で、ほんと、人手を増やすのはいいけど、それをどこにどう持っていくか、という問題もある。少なくとも、ずっと手をつなぎっぱなしとか、指示しっぱなしでいいわけない。
このあたりの私の思いは
ある施設の職員と利用者の数と特別支援学校の教師と生徒の数同僚が自立課題学習を1対4でできた話あたりの事実に基づいています。
「1対1である必要は、必ずしもないと思います。専門家がお金に執着するのは、結局、特別支援教育と言うところが、閉鎖的な環境だからではないでしょうか?」
Twitterの140字ではお答えするのがつらいかなあ、と思ってエントリにしてみました。
あと現状のお金の額で財源を持って来るとしたら、特別支援教育担当教師の給与割り増しが続いているのなら、それをやめちゃえばすぐにでも使える財源ができます。こう書くと「特別支援教育には専門の知識が必要でそれだけの研修を受け意欲のある人に来てもらわなければいけないのだ」というご意見もあろうかとは思いますが、通常学級も「専門の知識が必要でそれだけの研修を受け意欲のある人」が必要なのですね。同じなのです。給与に差をつける必要はまったくありません。
それから「特別支援教育に関わる資格の必要性」についてですが、まああったほうがいいとは思うのですね。現在、確かなデータは持ってませんが、特別支援学校勤務の方のお話では勤務している教師のうちの7割は持っている、とのことです。
すごいですね。
ただ大昔(決して今ではありません)、何の資格も無い私が資格のある方にいろいろお教えしていました。これも研修方法とかにも問題はありそうです。
昨日、たまたま、別の方(自閉症の人に関わる教師や施設職員に教え、また地域でシステムを作ろうとしている立ち場の方)がTwitterで
「研修は座学ばかりで甘いのではないか。現場で厳しく教える必要があるのではないか」
とつぶやいておられたのに、またまたいらん絡みで
kingstone「それは『優しい』か『易しい』ことでは。座学だけで学ぶのは『厳しく』『むつかしい』ことだと思いますから」
と言ってしまいましたが、これは相手の方に意味不明だったかもしれません。
どのような研修が必要かみたいなことを考えていたのですが。
特別支援教育の世界が閉鎖的かどうかはわかりませんが、特別支援教育に限らず、教育界は福祉の世界に比べて外の情報を得る、変化していく、というのが難しかったような気がします。「結果」の意味がはっきりせず、人手があり、そしてお金がそこそこ出、そこに安住していた、ってことが大きいかな。

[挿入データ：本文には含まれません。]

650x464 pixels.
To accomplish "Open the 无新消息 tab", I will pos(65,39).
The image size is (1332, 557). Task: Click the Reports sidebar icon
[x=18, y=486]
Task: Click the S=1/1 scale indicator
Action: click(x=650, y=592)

あとユーザー(利用者)が直接は子どもだというのもあったかもしれない。福祉の世界は比較的ダイレクトにユーザーのニーズが伝わるけれども、子ども相手だと、子ども自身のニーズが伝わりにくいし、保護者のニーズってことにもなりやすいし。
最初のほうで知識・思想・技術と書きました。普段、私は「知識・技術」と書くことが多いのだけれど、このツィートをした時、やはり「思想」ってのも大事かなと思いました。「思想」と言うと引かれてしまうこともあるのですが、以下のようなことを思い出していました。
大昔の大昔、肢体不自由特別支援学校にいた頃。地域の小学校に子どもを連れて交流に行きました。その時、小学校の教頭先生から「通常学級の邪魔になる。来るな」と言われました。もちろん日時は打ち合わせしていたのですが。
特別支援学校に帰って愚痴ったら、ベテランの先輩から「それはお前が悪い。相手の都合をよく考えて日程を組まないからだ」と叱られました。
しかし、大昔に知的障害特別支援学校に異動し、1〜2年もした頃。どこの小学校に連絡を取っても相手校の校長先生などが「本来、うちの学校にいるべきお子さんです。いつでも来て下さって結構です」とおっしゃるようになりました。
これは管理職研修がうまくいって「知識」が身に付いたから、という言い方もできるかもしれませんが、社会的にもノーマライゼーション(地域で普通に暮らす)の思想が浸透してきたからでもあるでしょう。
思想というのはそういう力になるものだと思います。
今後は、一人ひとりの子どもの人権を大切にしよう、みたいな思想が大きくなっていって欲しいなあ、と思います。